🤖 AI Summary
Existing motion datasets suffer from functional singularity, insufficient scene coverage, inconsistent quality, and coarse-grained textual annotations. To address these limitations, this work introduces the first high-quality, scenario-oriented human motion dataset tailored for role-playing applications. It encompasses 25 canonical scenarios, 110 functional roles, and over 500 distinct behaviors, comprising 10,296 high-fidelity full-body + hand motion sequences and 27,831 fine-grained natural language descriptions. We propose a novel scenario- and role-driven functional motion annotation framework and design a dedicated evaluator to assess text-to-motion generation performance.

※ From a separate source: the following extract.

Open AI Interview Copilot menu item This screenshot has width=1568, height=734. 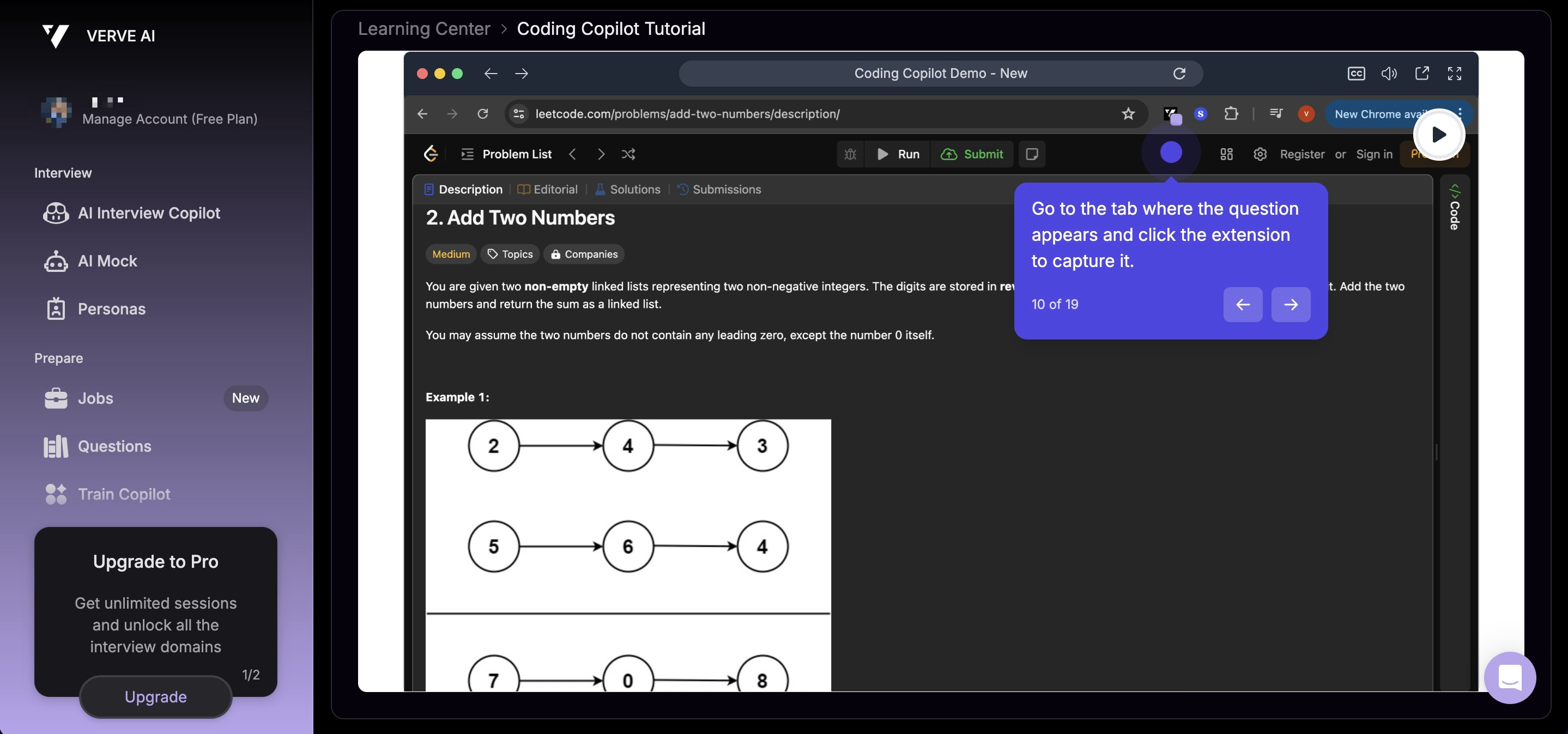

Experimental results demonstrate that our dataset significantly enhances generated motions’ scene adaptability, semantic consistency, and cross-modal alignment—thereby providing robust support for text-driven full-body motion synthesis.
📝 Abstract
In this paper, we introduce RoleMotion, a large-scale human motion dataset that encompasses a wealth of role-playing and functional motion data tailored to fit various specific scenes. Existing text datasets are mainly constructed decentrally as amalgamation of assorted subsets that their data are nonfunctional and isolated to work together to cover social activities in various scenes. Also, the quality of motion data is inconsistent, and textual annotation lacks fine-grained details in these datasets. In contrast, RoleMotion is meticulously designed and collected with a particular focus on scenes and roles. The dataset features 25 classic scenes, 110 functional roles, over 500 behaviors, and 10296 high-quality human motion sequences of body and hands, annotated with 27831 fine-grained text descriptions. We build an evaluator stronger than existing counterparts, prove its reliability, and evaluate various text-to-motion methods on our dataset. Finally, we explore the interplay of motion generation of body and hands. Experimental results demonstrate the high-quality and functionality of our dataset on text-driven whole-body generation.